Please remember, when the Nation Alliance (electoral alliance in Türkiye) explained that they would ‘break and remove the treasury guaranteed heist wheel’ which was given to foreign and subsidiary companies”, by the supposedly pious hero (!) Mr. Erdogan who had revealed both his worth and of whom they served by saying; "Oh, there is International Arbitration, they will take that money from you!... Because International Arbitration was creation of the Zionist exploitation barons, and Erdogan personally witnessed what these power centers were capable of!.. But there was a fact they had forgotten since they took off and discarded their National Vision ‘shirt" (Milli Görüş: Political sight in Türkiye), in other words, their religious and conscientious identity which was that The only One with Power and Might was Almighty Allah alone, and His revenge was imminent!..
Russia Had Used its Energy Trump Card Against the West!
Against the economic sanctions imposed on Russia by Europe and the United States, Russian President Putin, imposed the obligation to start a ruble account in Russian banks for countries importing natural gas from Russia starting from April 1 and pay natural gas payouts in rubles. This request of Russia was initially rejected by all countries out of concern that it would neutralize the economic sanctions imposed by Europe and the United States. However, due to the problems of energy supply security that may be caused by the current high dependence on Russia, it had caused differences and disagreements to arise between European countries. Just as in the fact that how ruble accounts were started in Russian banks having gas payments be made in ruble, this disagreement manifested itself as well as in completely stopping the purchase of oil from Russia. On the other hand, Russia cut off the natural gas of Poland and Bulgaria, countries that refused to start ruble accounts in Russian banks and pay gas in rubles.

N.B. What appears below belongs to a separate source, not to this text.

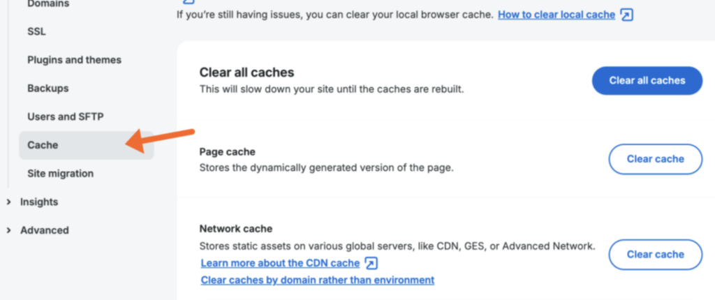This screenshot has width=715, height=300.
Task: Go to Site migration in sidebar
Action: (60, 174)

Earlier, due to the fact that Finland did not meet the demand to pay gas in rubles, Russia also cut off its gas. Finland, a neighbor of Russia, was a country that fell under the target of Russia both because of its non-compliance with the obligation of Russia to pay for gas in rubles and because it applied to NATO. Considering the amount of natural gas used by the countries from which Russia has cut off natural gas, and in terms of their dependence on Russia, the fact that there are countries that can easily provide security of supply in natural gas with alternative sources did not seem to be a problem for these countries for now. Thus, Russia has clearly shown that it does not hesitate to use its energy weapon when the time comes.
So, what were the conditions of the other European countries?

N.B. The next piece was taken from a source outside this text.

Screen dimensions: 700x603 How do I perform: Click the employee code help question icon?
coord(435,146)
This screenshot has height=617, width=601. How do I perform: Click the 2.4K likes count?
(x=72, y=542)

The dependence of European countries, which imported more than 40 percent of their natural gas consumption from Russia in 2021, on Russian natural gas varied from country to country. Russia's share of Germany's natural gas imports was 54 percent, Lithuania's 69 percent and Italy's 33 percent. On the other hand, Poland, whose natural gas was cut off by Russia, supplied 81 percent of natural gas, and Hungary, which objected the most to energy cuts from Russia, supplied 78 percent of natural gas from Russia. Although it remains unclear how these countries may act, due to the obligation to pay for the April gas deliveries made by Russia just one month later in May 2022, a decision in terms of the countries was necessary to be made by Russia.
For Russia, there was no problem in energy demand security!

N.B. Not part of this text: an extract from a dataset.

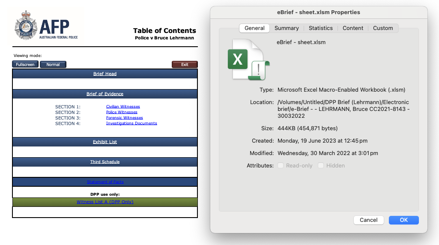The width and height of the screenshot is (439, 245).
Task: Switch to the Summary tab
Action: pyautogui.click(x=287, y=28)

It seemed difficult for European countries to reduce their high dependence on Russia in a short time due to the difficulties they would have in compensating for the problems they would face in terms of energy supply security in a short time. This caused no disruption in natural gas and oil revenues, which are the backbone of the Russian economy, and the economic sanctions imposed by European countries and the United States due to Russia's invasion of Ukraine almost became ineffective.
Looking at the statement made by Gazprom, half of the approximately 54 small, medium and large-sized companies that had an agreement with the Russian natural gas energy company Gazprom were opening ruble accounts in order to buy natural gas from Russia. This, in turn, showed that Russia would continue to use its energy trump card.
So, was the European Union prepared for Russia to cut off natural gas?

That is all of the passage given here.